- Task item: Give back the data below exactly as it was given.

- Available data:
● ● ● ● ●

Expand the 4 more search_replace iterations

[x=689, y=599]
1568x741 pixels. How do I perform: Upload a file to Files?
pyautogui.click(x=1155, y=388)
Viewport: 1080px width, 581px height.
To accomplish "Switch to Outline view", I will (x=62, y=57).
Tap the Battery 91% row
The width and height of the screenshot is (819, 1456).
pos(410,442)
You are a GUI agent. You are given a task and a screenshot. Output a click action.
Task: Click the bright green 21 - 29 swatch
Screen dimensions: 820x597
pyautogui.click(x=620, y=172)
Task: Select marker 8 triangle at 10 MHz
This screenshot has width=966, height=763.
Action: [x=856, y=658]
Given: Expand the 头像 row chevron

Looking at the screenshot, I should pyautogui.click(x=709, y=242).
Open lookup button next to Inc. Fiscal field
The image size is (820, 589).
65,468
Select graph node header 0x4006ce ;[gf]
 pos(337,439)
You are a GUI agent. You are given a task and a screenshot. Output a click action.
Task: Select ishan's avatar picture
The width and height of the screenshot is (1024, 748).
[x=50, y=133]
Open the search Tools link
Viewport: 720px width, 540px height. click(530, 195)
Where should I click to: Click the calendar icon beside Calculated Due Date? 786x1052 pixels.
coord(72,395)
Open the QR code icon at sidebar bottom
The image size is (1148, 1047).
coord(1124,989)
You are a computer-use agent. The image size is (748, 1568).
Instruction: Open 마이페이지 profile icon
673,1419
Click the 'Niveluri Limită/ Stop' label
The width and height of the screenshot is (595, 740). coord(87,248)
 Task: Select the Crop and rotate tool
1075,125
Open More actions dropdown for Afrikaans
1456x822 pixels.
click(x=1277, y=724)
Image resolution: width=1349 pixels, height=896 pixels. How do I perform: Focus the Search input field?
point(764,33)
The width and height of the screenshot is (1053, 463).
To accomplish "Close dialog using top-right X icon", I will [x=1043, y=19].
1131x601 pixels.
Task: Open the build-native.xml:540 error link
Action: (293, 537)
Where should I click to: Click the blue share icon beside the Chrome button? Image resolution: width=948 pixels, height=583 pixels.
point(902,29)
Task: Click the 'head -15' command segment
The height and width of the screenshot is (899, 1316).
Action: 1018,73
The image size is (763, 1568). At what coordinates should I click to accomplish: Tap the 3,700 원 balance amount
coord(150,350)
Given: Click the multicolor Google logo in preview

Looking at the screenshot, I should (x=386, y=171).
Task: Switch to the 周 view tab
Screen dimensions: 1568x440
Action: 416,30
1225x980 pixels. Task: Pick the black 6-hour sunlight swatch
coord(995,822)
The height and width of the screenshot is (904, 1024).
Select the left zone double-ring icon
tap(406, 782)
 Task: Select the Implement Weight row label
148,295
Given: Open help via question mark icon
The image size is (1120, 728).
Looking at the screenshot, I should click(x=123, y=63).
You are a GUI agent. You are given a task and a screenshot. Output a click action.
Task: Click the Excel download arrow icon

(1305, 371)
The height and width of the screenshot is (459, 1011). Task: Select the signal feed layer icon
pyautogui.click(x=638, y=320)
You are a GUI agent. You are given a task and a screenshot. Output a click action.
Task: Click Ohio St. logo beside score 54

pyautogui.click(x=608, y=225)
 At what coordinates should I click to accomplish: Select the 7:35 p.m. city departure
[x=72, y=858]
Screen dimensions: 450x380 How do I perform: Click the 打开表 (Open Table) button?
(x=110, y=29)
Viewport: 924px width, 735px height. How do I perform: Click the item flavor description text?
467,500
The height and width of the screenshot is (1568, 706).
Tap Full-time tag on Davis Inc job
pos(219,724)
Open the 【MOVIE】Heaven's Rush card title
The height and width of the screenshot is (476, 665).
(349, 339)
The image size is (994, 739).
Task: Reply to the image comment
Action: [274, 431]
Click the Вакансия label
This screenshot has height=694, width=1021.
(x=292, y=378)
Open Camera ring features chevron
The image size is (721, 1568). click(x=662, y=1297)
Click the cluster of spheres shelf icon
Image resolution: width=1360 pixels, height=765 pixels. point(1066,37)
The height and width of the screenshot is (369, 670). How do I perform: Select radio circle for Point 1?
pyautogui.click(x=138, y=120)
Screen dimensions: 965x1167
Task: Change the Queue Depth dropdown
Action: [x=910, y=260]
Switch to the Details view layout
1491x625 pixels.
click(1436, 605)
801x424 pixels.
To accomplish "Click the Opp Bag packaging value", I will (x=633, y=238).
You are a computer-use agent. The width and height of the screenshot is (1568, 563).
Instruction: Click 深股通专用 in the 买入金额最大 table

● ● ● ● ●

- Answer for the task:
Expand the 4 more search_replace iterations

[x=689, y=599]
1568x741 pixels. How do I perform: Upload a file to Files?
pyautogui.click(x=1155, y=388)
Viewport: 1080px width, 581px height.
To accomplish "Switch to Outline view", I will (x=62, y=57).
Tap the Battery 91% row
The width and height of the screenshot is (819, 1456).
pos(410,442)
You are a GUI agent. You are given a task and a screenshot. Output a click action.
Task: Click the bright green 21 - 29 swatch
Screen dimensions: 820x597
pyautogui.click(x=620, y=172)
Task: Select marker 8 triangle at 10 MHz
This screenshot has width=966, height=763.
Action: [x=856, y=658]
Given: Expand the 头像 row chevron

Looking at the screenshot, I should pyautogui.click(x=709, y=242).
Open lookup button next to Inc. Fiscal field
The image size is (820, 589).
65,468
Select graph node header 0x4006ce ;[gf]
 pos(337,439)
You are a GUI agent. You are given a task and a screenshot. Output a click action.
Task: Select ishan's avatar picture
The width and height of the screenshot is (1024, 748).
[x=50, y=133]
Open the search Tools link
Viewport: 720px width, 540px height. click(530, 195)
Where should I click to: Click the calendar icon beside Calculated Due Date? 786x1052 pixels.
coord(72,395)
Open the QR code icon at sidebar bottom
The image size is (1148, 1047).
coord(1124,989)
You are a computer-use agent. The image size is (748, 1568).
Instruction: Open 마이페이지 profile icon
673,1419
Click the 'Niveluri Limită/ Stop' label
The width and height of the screenshot is (595, 740). coord(87,248)
 Task: Select the Crop and rotate tool
1075,125
Open More actions dropdown for Afrikaans
1456x822 pixels.
click(x=1277, y=724)
Image resolution: width=1349 pixels, height=896 pixels. How do I perform: Focus the Search input field?
point(764,33)
The width and height of the screenshot is (1053, 463).
To accomplish "Close dialog using top-right X icon", I will [x=1043, y=19].
1131x601 pixels.
Task: Open the build-native.xml:540 error link
Action: (293, 537)
Where should I click to: Click the blue share icon beside the Chrome button? Image resolution: width=948 pixels, height=583 pixels.
point(902,29)
Task: Click the 'head -15' command segment
The height and width of the screenshot is (899, 1316).
Action: 1018,73
The image size is (763, 1568). At what coordinates should I click to accomplish: Tap the 3,700 원 balance amount
coord(150,350)
Given: Click the multicolor Google logo in preview

Looking at the screenshot, I should (x=386, y=171).
Task: Switch to the 周 view tab
Screen dimensions: 1568x440
Action: 416,30
1225x980 pixels. Task: Pick the black 6-hour sunlight swatch
coord(995,822)
The height and width of the screenshot is (904, 1024).
Select the left zone double-ring icon
tap(406, 782)
 Task: Select the Implement Weight row label
148,295
Given: Open help via question mark icon
The image size is (1120, 728).
Looking at the screenshot, I should click(x=123, y=63).
You are a GUI agent. You are given a task and a screenshot. Output a click action.
Task: Click the Excel download arrow icon

(1305, 371)
The height and width of the screenshot is (459, 1011). Task: Select the signal feed layer icon
pyautogui.click(x=638, y=320)
You are a GUI agent. You are given a task and a screenshot. Output a click action.
Task: Click Ohio St. logo beside score 54

pyautogui.click(x=608, y=225)
 At what coordinates should I click to accomplish: Select the 7:35 p.m. city departure
[x=72, y=858]
Screen dimensions: 450x380 How do I perform: Click the 打开表 (Open Table) button?
(x=110, y=29)
Viewport: 924px width, 735px height. How do I perform: Click the item flavor description text?
467,500
The height and width of the screenshot is (1568, 706).
Tap Full-time tag on Davis Inc job
pos(219,724)
Open the 【MOVIE】Heaven's Rush card title
The height and width of the screenshot is (476, 665).
(349, 339)
The image size is (994, 739).
Task: Reply to the image comment
Action: [274, 431]
Click the Вакансия label
This screenshot has height=694, width=1021.
(x=292, y=378)
Open Camera ring features chevron
The image size is (721, 1568). click(x=662, y=1297)
Click the cluster of spheres shelf icon
Image resolution: width=1360 pixels, height=765 pixels. point(1066,37)
The height and width of the screenshot is (369, 670). How do I perform: Select radio circle for Point 1?
pyautogui.click(x=138, y=120)
Screen dimensions: 965x1167
Task: Change the Queue Depth dropdown
Action: [x=910, y=260]
Switch to the Details view layout
1491x625 pixels.
click(1436, 605)
801x424 pixels.
To accomplish "Click the Opp Bag packaging value", I will (x=633, y=238).
You are a computer-use agent. The width and height of the screenshot is (1568, 563).
Instruction: Click 深股通专用 in the 买入金额最大 table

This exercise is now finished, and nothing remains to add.